> _Brief_
Give back each line below verbatim.

[Stored records]
━━━
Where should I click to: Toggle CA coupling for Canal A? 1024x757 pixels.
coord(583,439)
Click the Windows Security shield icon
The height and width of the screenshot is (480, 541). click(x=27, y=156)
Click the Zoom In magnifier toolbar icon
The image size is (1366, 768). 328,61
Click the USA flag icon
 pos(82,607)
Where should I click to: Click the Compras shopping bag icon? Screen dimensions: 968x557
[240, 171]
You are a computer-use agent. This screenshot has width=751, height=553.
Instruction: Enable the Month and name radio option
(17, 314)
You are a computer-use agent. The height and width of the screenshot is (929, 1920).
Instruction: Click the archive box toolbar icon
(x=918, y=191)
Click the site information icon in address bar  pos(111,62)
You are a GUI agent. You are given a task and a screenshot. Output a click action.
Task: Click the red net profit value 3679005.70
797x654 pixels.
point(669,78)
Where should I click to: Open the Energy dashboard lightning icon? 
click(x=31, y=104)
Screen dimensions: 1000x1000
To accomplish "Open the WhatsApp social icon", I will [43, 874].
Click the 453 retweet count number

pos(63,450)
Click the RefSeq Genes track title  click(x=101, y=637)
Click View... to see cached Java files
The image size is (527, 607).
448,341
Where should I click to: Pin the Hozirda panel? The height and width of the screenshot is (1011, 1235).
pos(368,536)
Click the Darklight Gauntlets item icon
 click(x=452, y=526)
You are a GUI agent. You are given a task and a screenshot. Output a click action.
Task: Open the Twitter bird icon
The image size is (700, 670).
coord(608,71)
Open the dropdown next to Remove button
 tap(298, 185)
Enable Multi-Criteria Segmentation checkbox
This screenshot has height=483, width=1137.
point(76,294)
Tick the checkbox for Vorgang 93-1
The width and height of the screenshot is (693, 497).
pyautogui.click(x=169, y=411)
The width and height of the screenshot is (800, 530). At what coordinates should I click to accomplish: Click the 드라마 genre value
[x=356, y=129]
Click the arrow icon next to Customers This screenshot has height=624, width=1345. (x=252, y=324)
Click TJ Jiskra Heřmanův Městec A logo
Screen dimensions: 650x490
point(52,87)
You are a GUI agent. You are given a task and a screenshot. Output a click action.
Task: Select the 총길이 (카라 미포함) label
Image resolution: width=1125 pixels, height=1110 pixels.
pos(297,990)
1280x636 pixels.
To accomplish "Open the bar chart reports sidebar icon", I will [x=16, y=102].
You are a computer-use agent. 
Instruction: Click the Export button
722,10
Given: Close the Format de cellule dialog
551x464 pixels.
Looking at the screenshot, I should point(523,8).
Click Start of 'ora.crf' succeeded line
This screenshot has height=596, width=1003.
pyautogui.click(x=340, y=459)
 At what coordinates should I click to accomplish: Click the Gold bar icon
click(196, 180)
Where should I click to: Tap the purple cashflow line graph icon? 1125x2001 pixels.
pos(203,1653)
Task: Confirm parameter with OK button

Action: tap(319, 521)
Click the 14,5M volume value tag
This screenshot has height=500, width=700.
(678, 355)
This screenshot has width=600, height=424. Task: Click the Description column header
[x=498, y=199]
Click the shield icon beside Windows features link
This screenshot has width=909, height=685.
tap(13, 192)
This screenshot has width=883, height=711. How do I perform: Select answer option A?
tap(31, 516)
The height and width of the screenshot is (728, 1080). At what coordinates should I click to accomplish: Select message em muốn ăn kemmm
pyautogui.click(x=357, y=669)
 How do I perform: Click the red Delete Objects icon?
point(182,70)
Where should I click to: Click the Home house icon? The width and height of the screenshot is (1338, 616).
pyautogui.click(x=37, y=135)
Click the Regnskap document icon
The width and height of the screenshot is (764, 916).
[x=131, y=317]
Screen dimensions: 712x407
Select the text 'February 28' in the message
━━━
> _Output of the task_
Where should I click to: Toggle CA coupling for Canal A? 1024x757 pixels.
coord(583,439)
Click the Windows Security shield icon
The height and width of the screenshot is (480, 541). click(x=27, y=156)
Click the Zoom In magnifier toolbar icon
The image size is (1366, 768). 328,61
Click the USA flag icon
 pos(82,607)
Where should I click to: Click the Compras shopping bag icon? Screen dimensions: 968x557
[240, 171]
You are a computer-use agent. This screenshot has width=751, height=553.
Instruction: Enable the Month and name radio option
(17, 314)
You are a computer-use agent. The height and width of the screenshot is (929, 1920).
Instruction: Click the archive box toolbar icon
(x=918, y=191)
Click the site information icon in address bar  pos(111,62)
You are a GUI agent. You are given a task and a screenshot. Output a click action.
Task: Click the red net profit value 3679005.70
797x654 pixels.
point(669,78)
Where should I click to: Open the Energy dashboard lightning icon? 
click(x=31, y=104)
Screen dimensions: 1000x1000
To accomplish "Open the WhatsApp social icon", I will [43, 874].
Click the 453 retweet count number

pos(63,450)
Click the RefSeq Genes track title  click(x=101, y=637)
Click View... to see cached Java files
The image size is (527, 607).
448,341
Where should I click to: Pin the Hozirda panel? The height and width of the screenshot is (1011, 1235).
pos(368,536)
Click the Darklight Gauntlets item icon
 click(x=452, y=526)
You are a GUI agent. You are given a task and a screenshot. Output a click action.
Task: Open the Twitter bird icon
The image size is (700, 670).
coord(608,71)
Open the dropdown next to Remove button
 tap(298, 185)
Enable Multi-Criteria Segmentation checkbox
This screenshot has height=483, width=1137.
point(76,294)
Tick the checkbox for Vorgang 93-1
The width and height of the screenshot is (693, 497).
pyautogui.click(x=169, y=411)
The width and height of the screenshot is (800, 530). At what coordinates should I click to accomplish: Click the 드라마 genre value
[x=356, y=129]
Click the arrow icon next to Customers This screenshot has height=624, width=1345. (x=252, y=324)
Click TJ Jiskra Heřmanův Městec A logo
Screen dimensions: 650x490
point(52,87)
You are a GUI agent. You are given a task and a screenshot. Output a click action.
Task: Select the 총길이 (카라 미포함) label
Image resolution: width=1125 pixels, height=1110 pixels.
pos(297,990)
1280x636 pixels.
To accomplish "Open the bar chart reports sidebar icon", I will [x=16, y=102].
You are a computer-use agent. 
Instruction: Click the Export button
722,10
Given: Close the Format de cellule dialog
551x464 pixels.
Looking at the screenshot, I should point(523,8).
Click Start of 'ora.crf' succeeded line
This screenshot has height=596, width=1003.
pyautogui.click(x=340, y=459)
 At what coordinates should I click to accomplish: Click the Gold bar icon
click(196, 180)
Where should I click to: Tap the purple cashflow line graph icon? 1125x2001 pixels.
pos(203,1653)
Task: Confirm parameter with OK button

Action: tap(319, 521)
Click the 14,5M volume value tag
This screenshot has height=500, width=700.
(678, 355)
This screenshot has width=600, height=424. Task: Click the Description column header
[x=498, y=199]
Click the shield icon beside Windows features link
This screenshot has width=909, height=685.
tap(13, 192)
This screenshot has width=883, height=711. How do I perform: Select answer option A?
tap(31, 516)
The height and width of the screenshot is (728, 1080). At what coordinates should I click to accomplish: Select message em muốn ăn kemmm
pyautogui.click(x=357, y=669)
 How do I perform: Click the red Delete Objects icon?
point(182,70)
Where should I click to: Click the Home house icon? The width and height of the screenshot is (1338, 616).
pyautogui.click(x=37, y=135)
Click the Regnskap document icon
The width and height of the screenshot is (764, 916).
[x=131, y=317]
Screen dimensions: 712x407
Select the text 'February 28' in the message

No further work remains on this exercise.